There was interest in my company about making a synthetic dataset of basic human movement, so I started to look into that. Using what I had learned from Cesium, I started introducing 3d models of people with animations. I found resource packs on the Epic store of photoscanned people and walking animations. I stitched it together with the Cesium environment and got a result that was pretty real looking.

This evolved from a tiny proof of concept to actual work that I was tasked with for a few months. Although I can’t show the final result, I will describe the improvements I made. Firstly, I didn’t stick with Cesium or the photoscanned character models. I found 3 realistic looking maps on the Epic store, and I went with Mixamo for everything else. I think Mixamo is owned by Adobe, but it is a wonderful website to find free characters and animations. The best part about their animations is that they are all done through Motion Capture.
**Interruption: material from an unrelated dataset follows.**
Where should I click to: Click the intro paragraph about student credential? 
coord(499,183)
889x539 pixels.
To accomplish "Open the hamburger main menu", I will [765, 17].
So it was nice to think that the character’s animation would be rooted in reality. Most importantly, any character that you find in Mixamo can be used with any animation you find in Mixamo. If you don’t know, the static mesh of a character must have the same skeleton that the animation was made with. One of the most painful processes to undergo is retargeting a skeleton to fit mismatching meshes and animations. I personally went through this when I was trying to use motion capture data from a research study of people walking. The image of the green skeleton came from a university dataset. This skeleton differs from the Mixamo skeleton in the hips. I tried my best but was unable to retarget it. I even downloaded AUTOCAD MotionBuilder, but it was too hard.

Knowing that I was going to use Mixamo, I started organizing all my player models and animations. I started to build blueprints in the Unreal Engine. For those who don’t know, Unreal Engine has a visual coding tool called blueprints, instead of having to program in c++, developers can write code in what looks like a wireframe. These blueprints controlled character spawning and navigation. Multiple cameras were set up to record an event, and they were saved locally to my machine. Lastly, there was no need for human annotations (like bounding boxes for object detection) since the scene was repeated a second time. During the second recording, all characters are shaded entirely in one color. This color can then be isolated each frame, and the bounding box corners can be found that way.